CR – Sobre o financiamento climático, existe uma meta quantitativa?
Liliam Beatris: Sim, em 2009, os países acordaram uma meta, um valor de 100 bilhões de dólares anuais, específicos para financiar atividades, medidas de combate à mudança do clima no mundo em desenvolvimento. Da forma como os acordos estão organizados, financiamento climático é um compromisso dos países desenvolvidos, que são responsáveis historicamente pelo maior volume de emissões de gases. O compromisso é deles para financiar atividades na transição energética nos países em desenvolvimento. Mas esse número [de 100 bilhões] nunca foi alcançado. Alguns países doadores. estão alegando que ela será alcançada em 2023, o que também é uma boa notícia. Mas, na realidade, essa meta já não atende a necessidade dos países mais pobres de financiar a transição rumo a uma economia de baixo carbono. Agora serão necessários trilhões de dólares, não mais bilhões. Então, o que se espera em Dubai é avançar nessa discussão e criar um momento para que se chegue a um número ou uma mescla de ideias que possam gerar um número mais convincente, mais adequado ao tamanho do problema e que cubra o custo da transição nos países em desenvolvimento. É uma discussão que está no seu auge e deverá ter avanços agora em Dubai.
CR – O Brasil está levando para a COP uma nova proposta chamada Missão 1.5. Do que se trata?

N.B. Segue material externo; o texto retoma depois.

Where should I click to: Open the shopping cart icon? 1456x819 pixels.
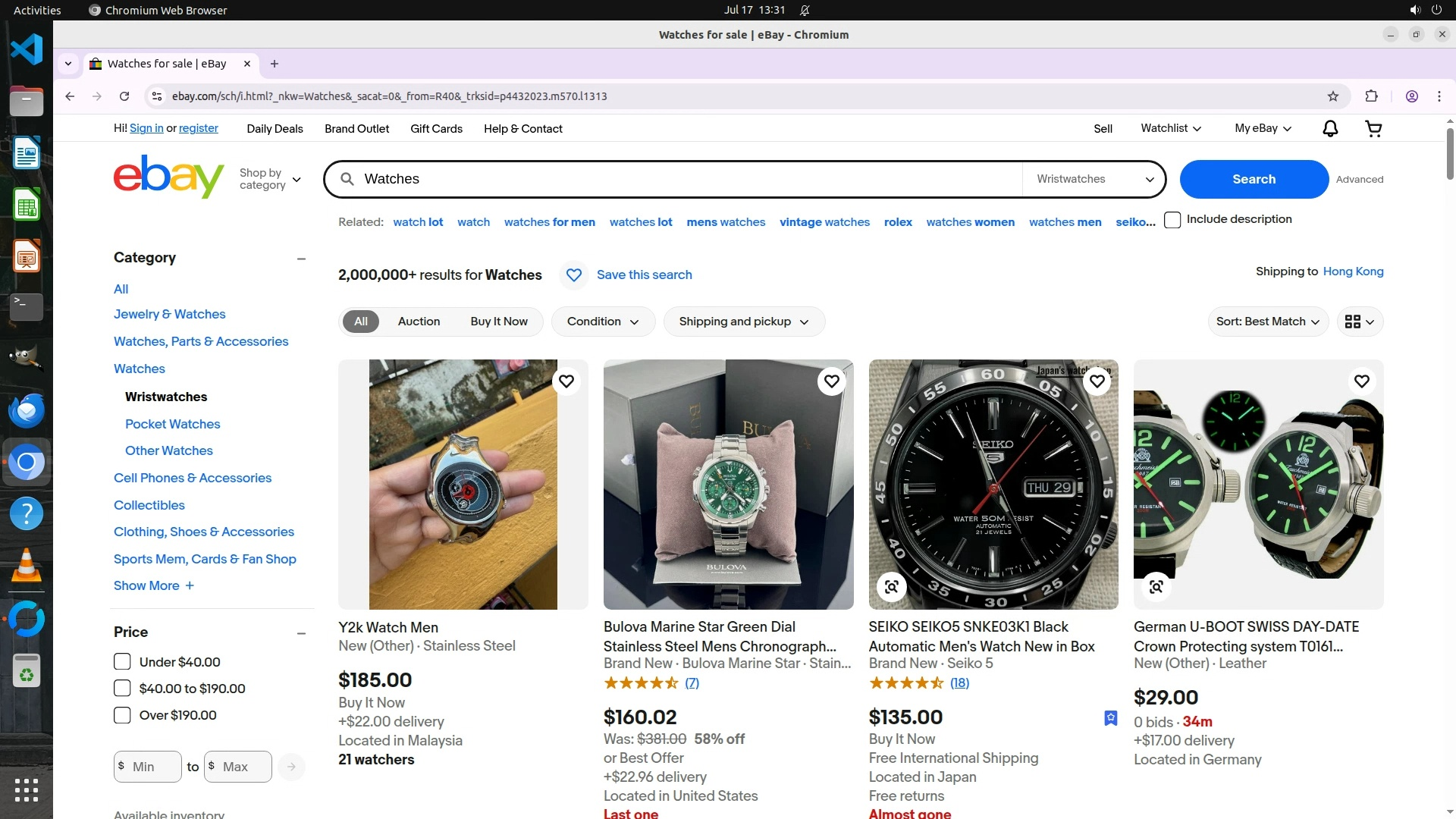coord(1373,129)
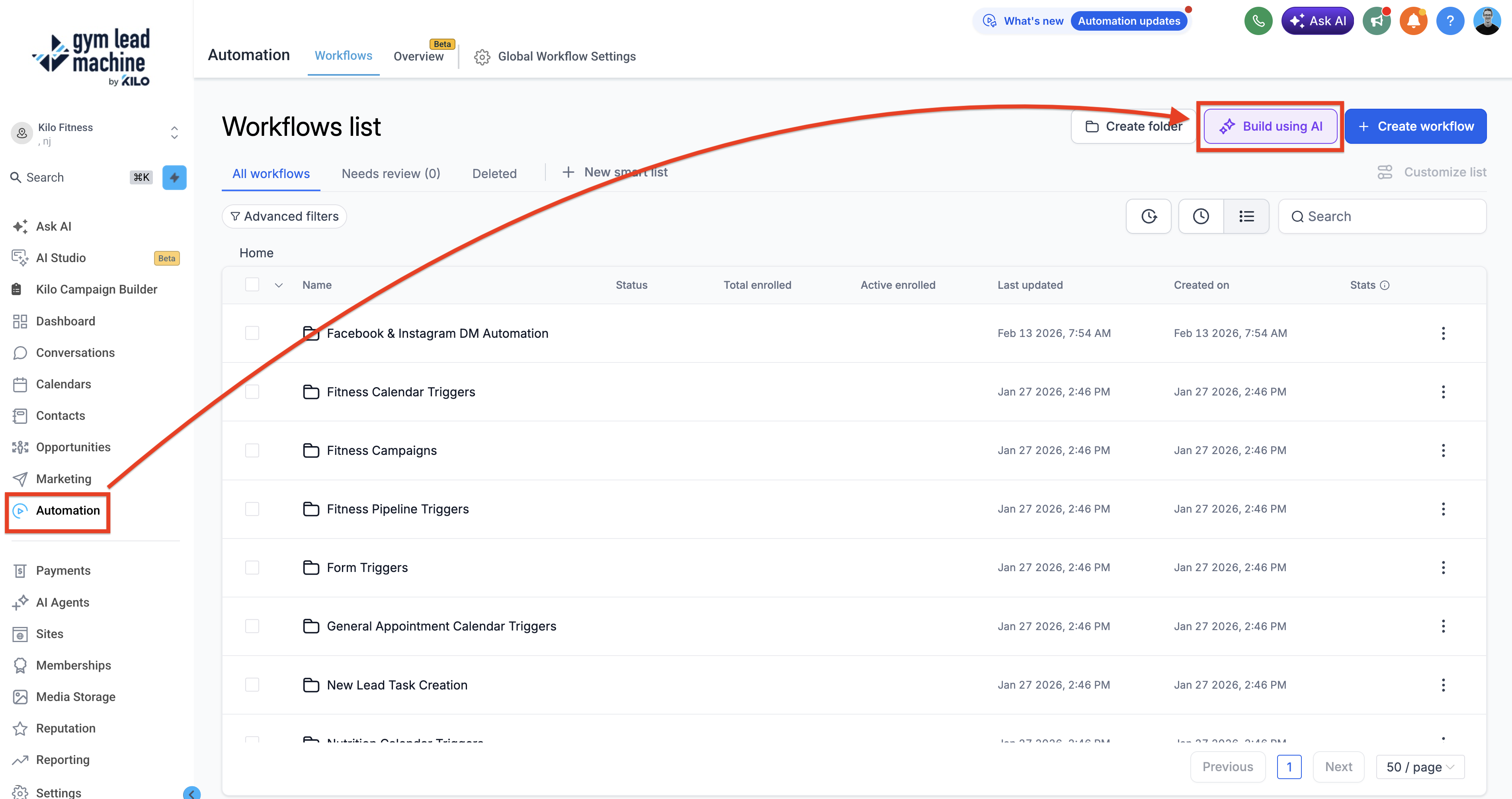Switch to list view icon
The height and width of the screenshot is (799, 1512).
(x=1246, y=217)
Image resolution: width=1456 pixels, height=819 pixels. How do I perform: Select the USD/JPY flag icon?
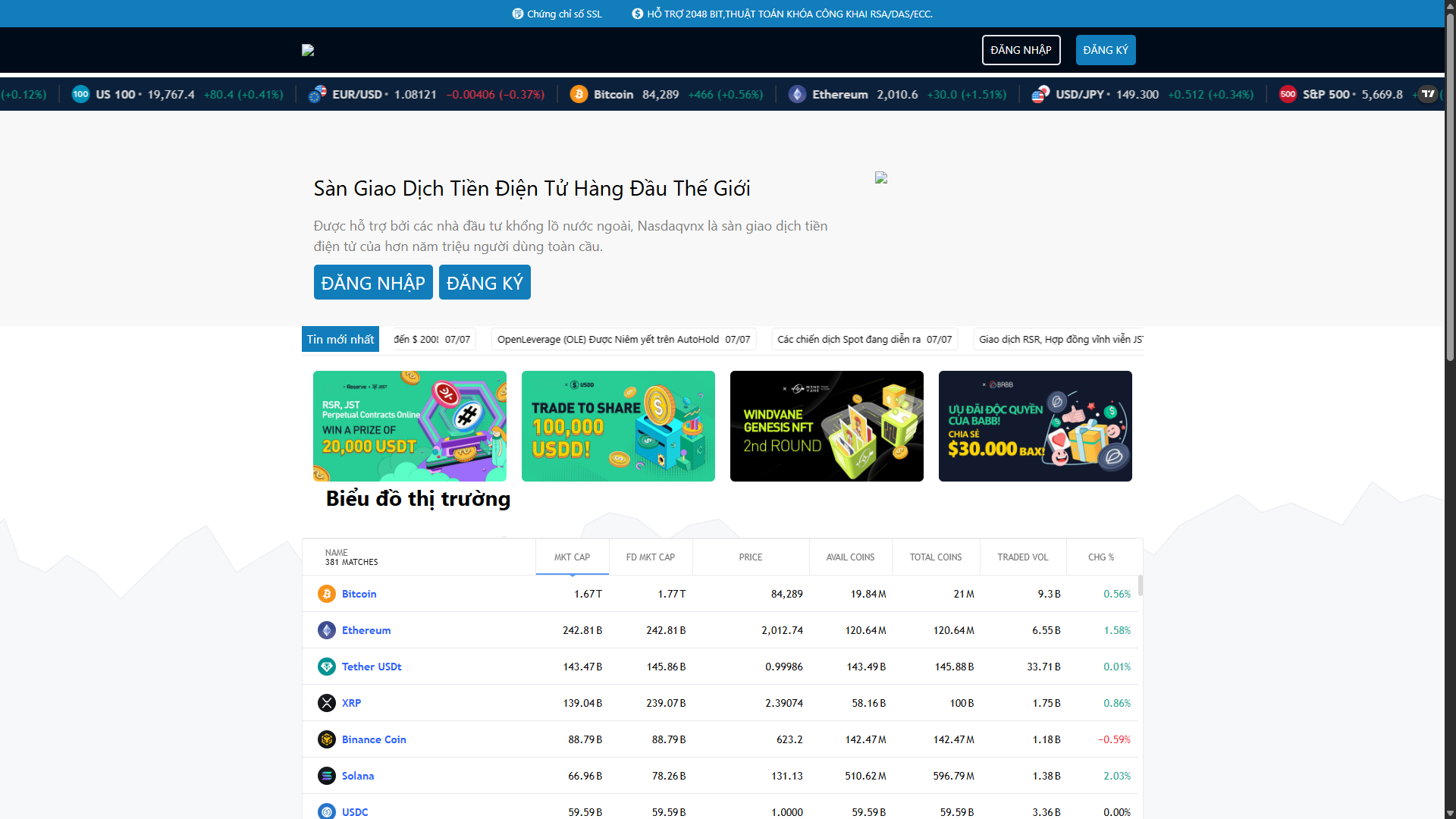pyautogui.click(x=1040, y=94)
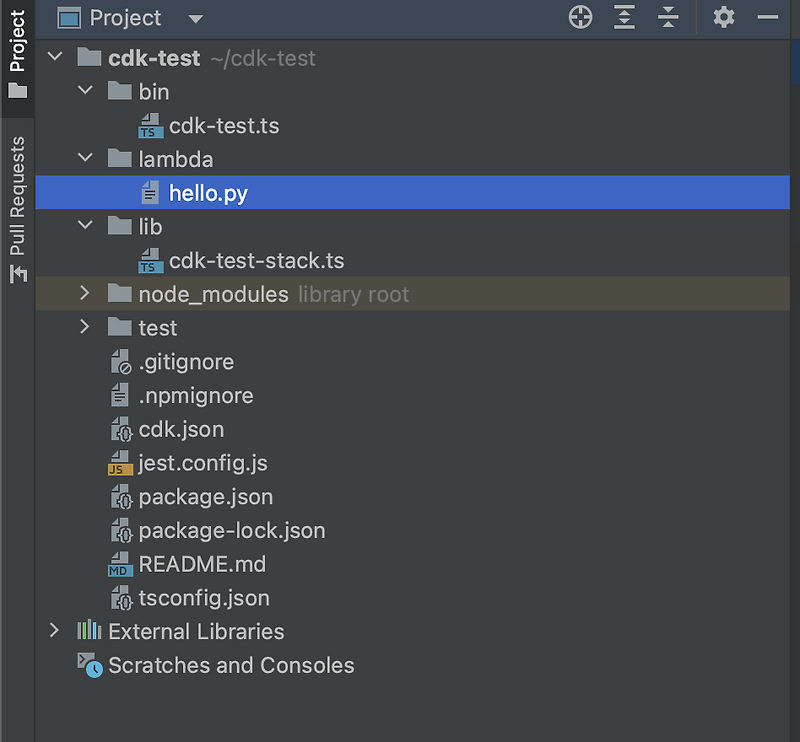
Task: Click the JS icon of jest.config.js
Action: [x=120, y=464]
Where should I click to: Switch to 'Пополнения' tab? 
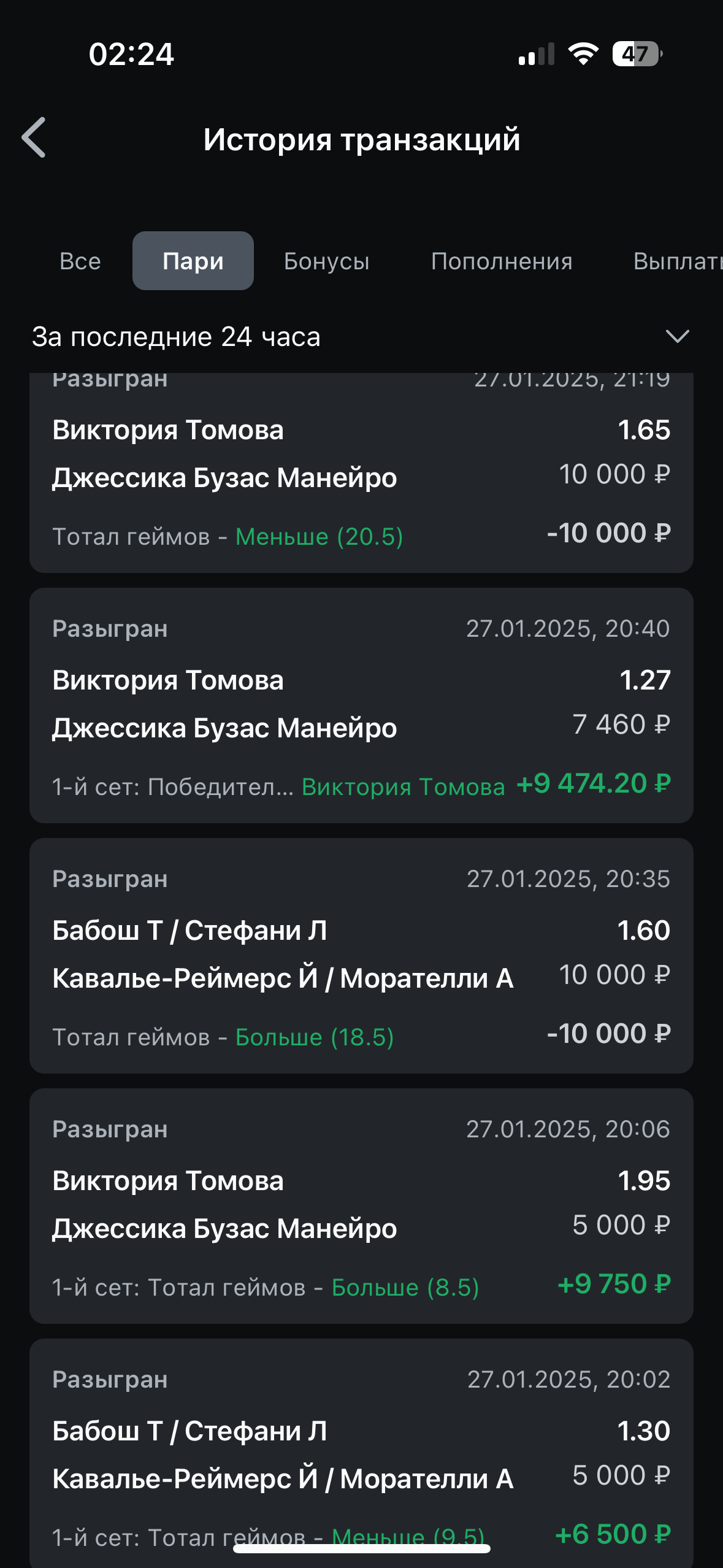click(502, 261)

Liliam Beatris: O Brasil tem um interesse sistêmico nessa COP, que é ajudar os Emirados Árabes, a ONU, o conjunto de países, a conseguir entrar em acordo sobre decisões significativas nessa área do combate à mudança do clima. Isso porque nós queremos essas negociações bem direcionadas, bem organizadas, para daqui a dois anos nós colocarmos mais gás nesse processo. Então nós temos esse interesse de ajudar o mundo, ajudar o sistema a usar os acordos a favor do combate efetivo à mudança do clima. Por isso, vamos sugerir ao conjunto de países, aos nossos e aos outros parceiros, um item de agenda que nós estamos chamando de missão 1.5, que é um grau e meio [no aumento de temperatura global] como limite ao aquecimento global. Esse é o objetivo do Acordo de Paris e é necessário para que o mundo continue a desfrutar de um meio ambiente saudável, de temperaturas adequadas. A ciência está mostrando que os riscos são muito graves caso se passe desse limite de temperatura. Nós queremos que a agenda negociadora adote essa ideia e, em conjunto, vamos formular a ideia e o mecanismo de estímulos positivos para que os países em desenvolvimento estejam mais preparados para agilizar políticas de mitigação de efeitos de gases de efeito estufa.